Kim Gold, PA-C
Seattle Cancer Care Alliance
University of Washington School of Medicine
Working in inpatient oncology is rewarding because even though outcomes are never certain, I can be there to comfort patients and families when they’re feeling as scared as I once was.”
Tell us about an interaction with a patient that had an impact on you.
I once cared for a woman in her twenties who had been diagnosed with sarcoma, a rare cancer that affects connective tissue like muscles or bones. We met when she came to the hospital for her first chemotherapy session. Every time she was admitted, I ended up taking care of her, so I followed her throughout the duration of her treatment and all the ups and downs. After she got her last round of chemotherapy, there was a big celebration with lots of smiles and lots of tears. She’s in remission now, living her life, hanging out with her dog. To be with her from her very first day of treatment to the last was really special.
As an inpatient provider, it’s unusual for me to follow patients for long periods of time, but regardless of how long an interaction is, it’s really important to get to know people on a human level. Rather than just focusing on the problem that’s brought you in, I like to get a sense of the big picture — where you’re from, what you do for a living, what you do for fun — so that I can care for you in a way that’s in line with who you are.

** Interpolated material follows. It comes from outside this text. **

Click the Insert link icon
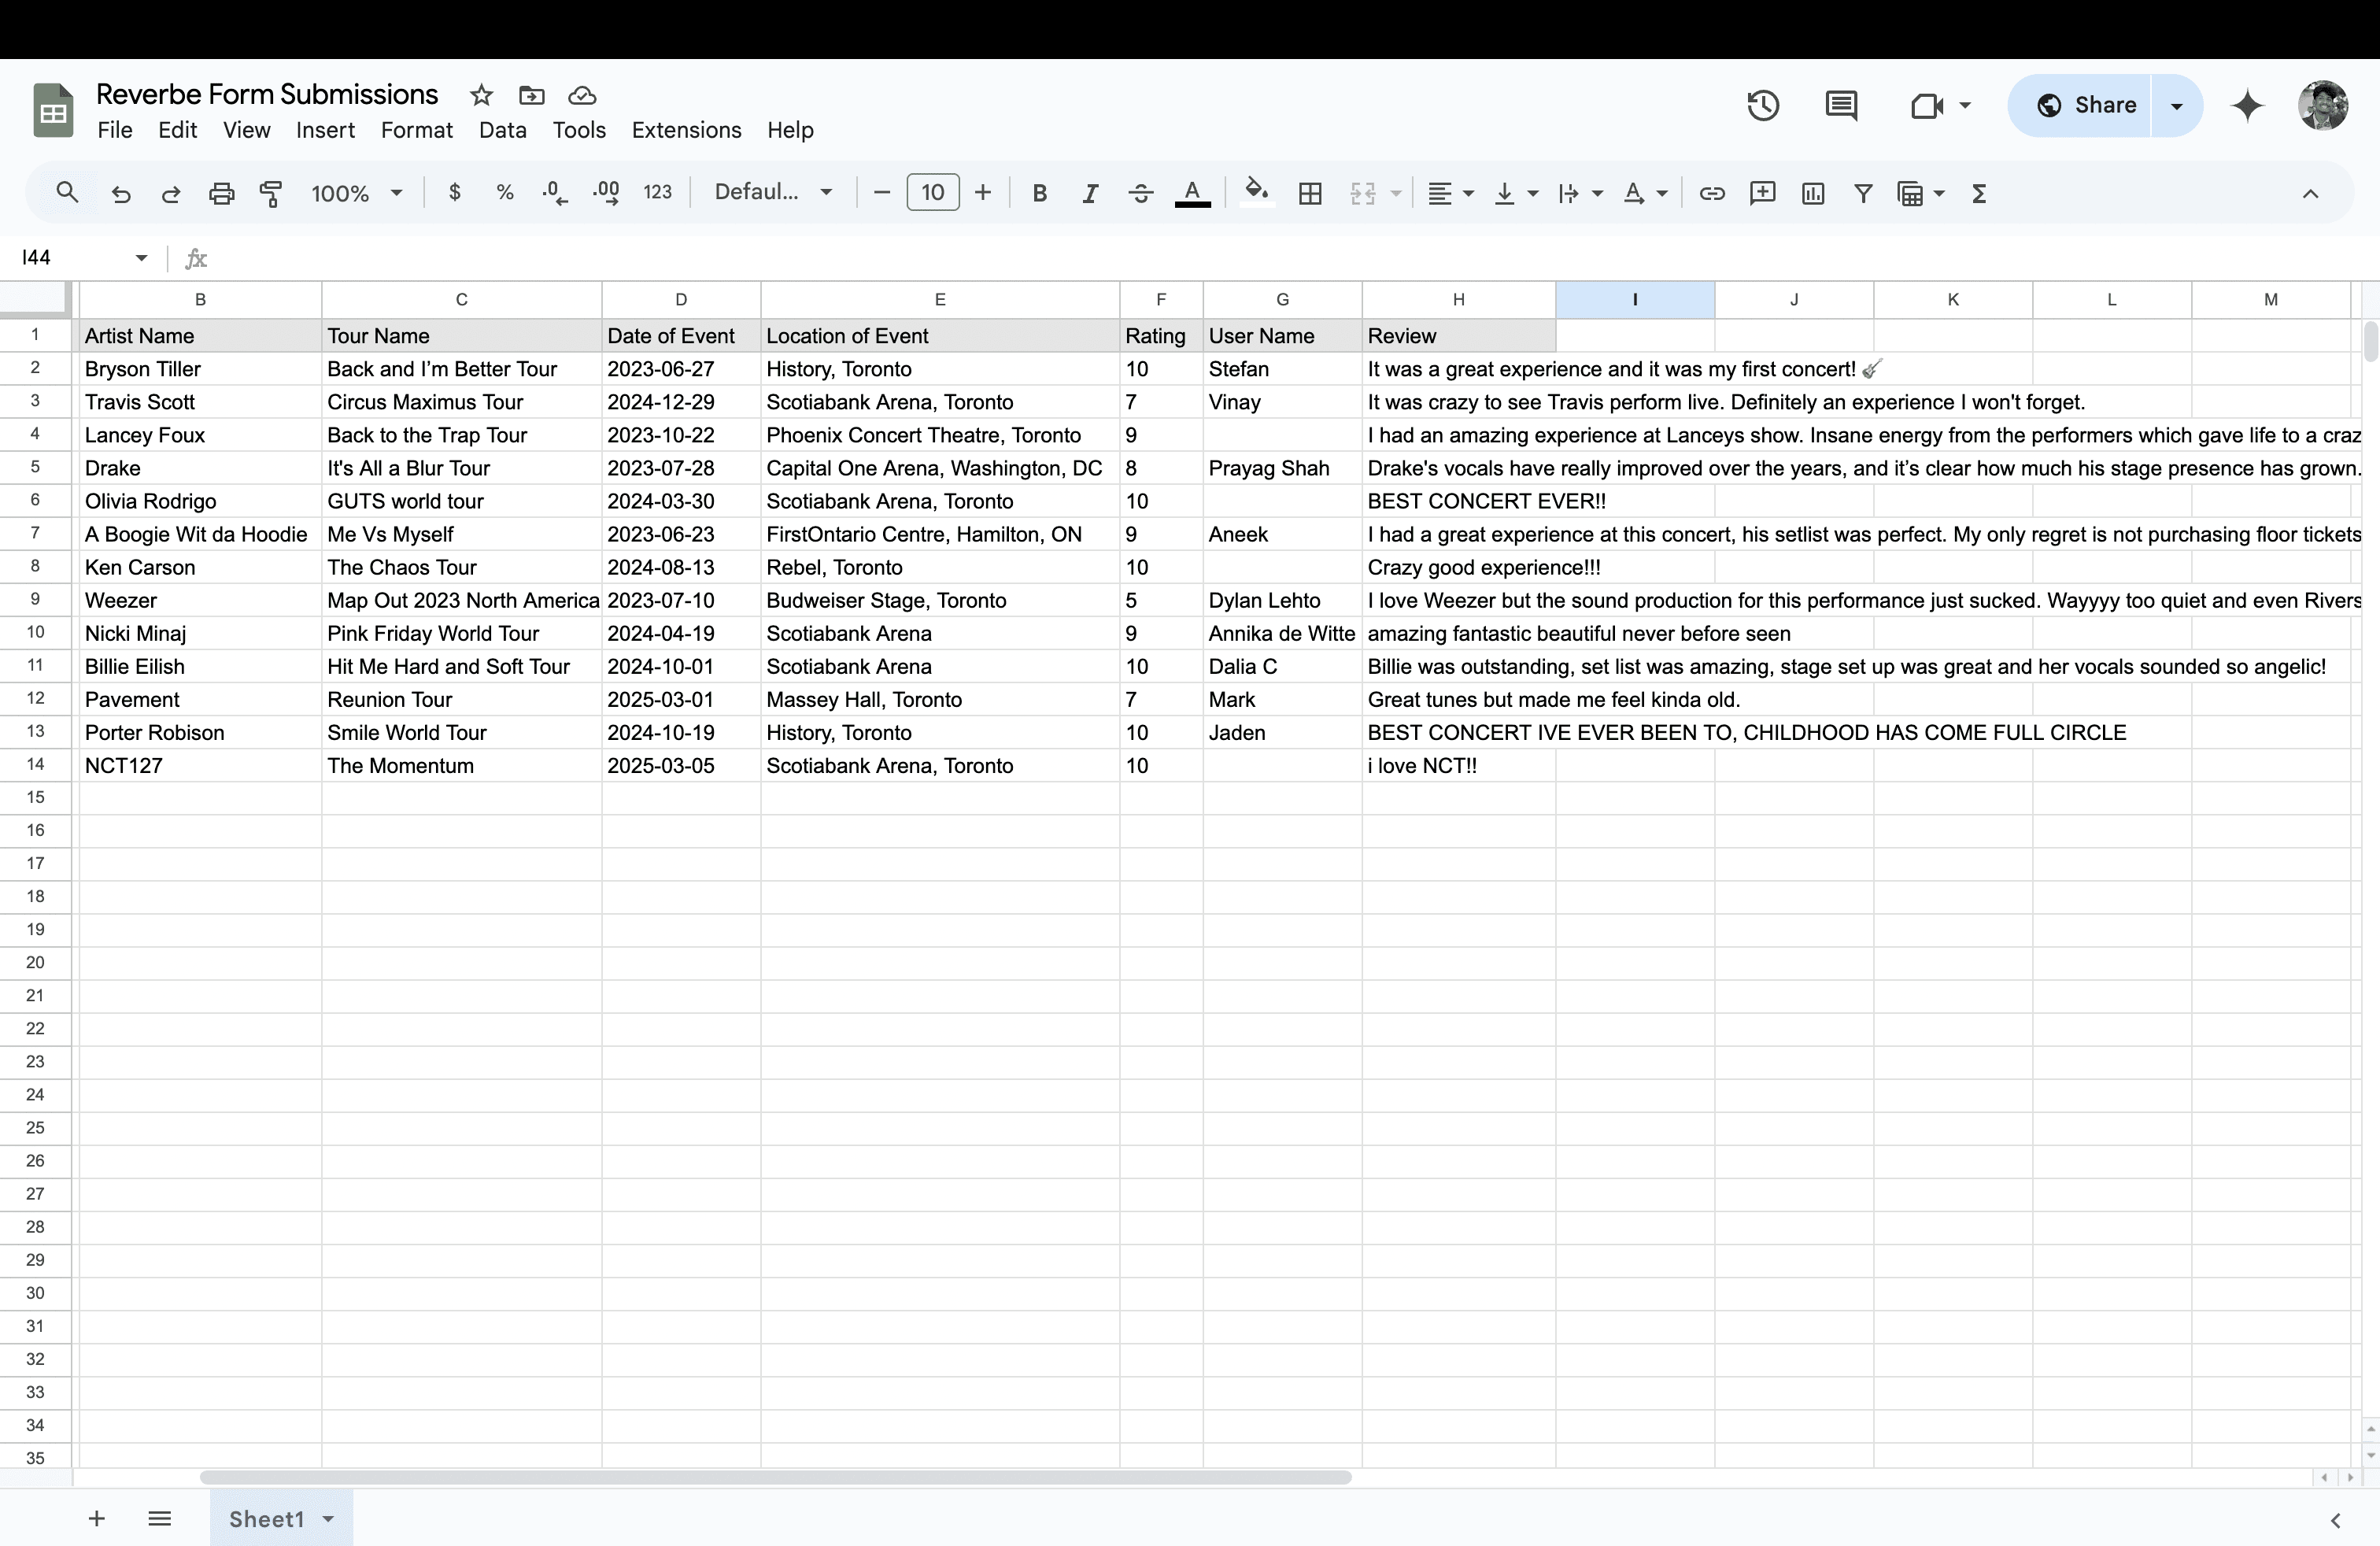Viewport: 2380px width, 1546px height. tap(1711, 193)
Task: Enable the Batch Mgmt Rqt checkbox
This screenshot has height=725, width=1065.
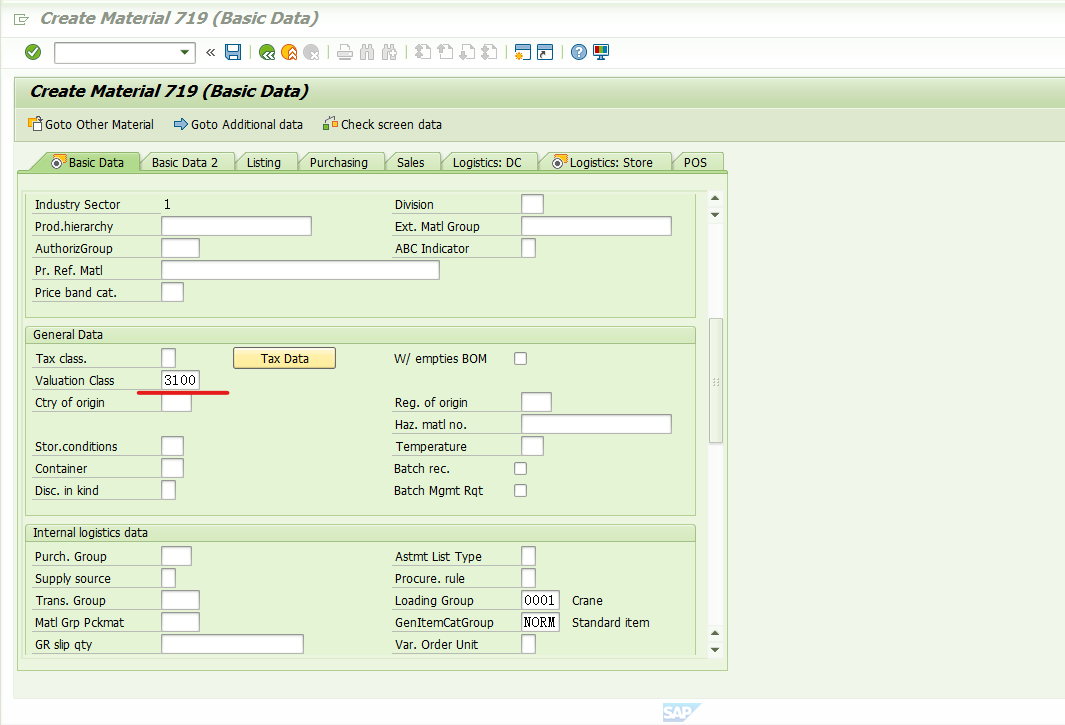Action: [520, 490]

Specialties and clinical expertise
The branch of medicine a provider practices and their areas of focus
I am a board-certified physician assistant who serves on SCCA’s hematology-oncology platinum service. I provide care for patients who have been admitted to UW Medical Center, whether it’s for a scheduled visit or because they are experiencing an acute illness during treatment. Prior to joining SCCA, I worked in the inpatient setting at Valley Medical Center, where I focused on neurology and stroke care. Now, I treat patients with all types of cancer as well as non-malignant blood disorders such as sickle cell disease.
What personal experiences have informed your approach to care?
Multiple members of my family have been touched by cancer over the years, including my father, who has been diagnosed with three different types of cancer in his lifetime! I know what it’s like to be the frightened family member hanging out at the hospital bedside for hours on end. With each experience, the desire to give back became stronger and stronger. Working in inpatient oncology is rewarding because even though outcomes are never certain, I can be there to comfort patients and families when they’re feeling as scared as I once was.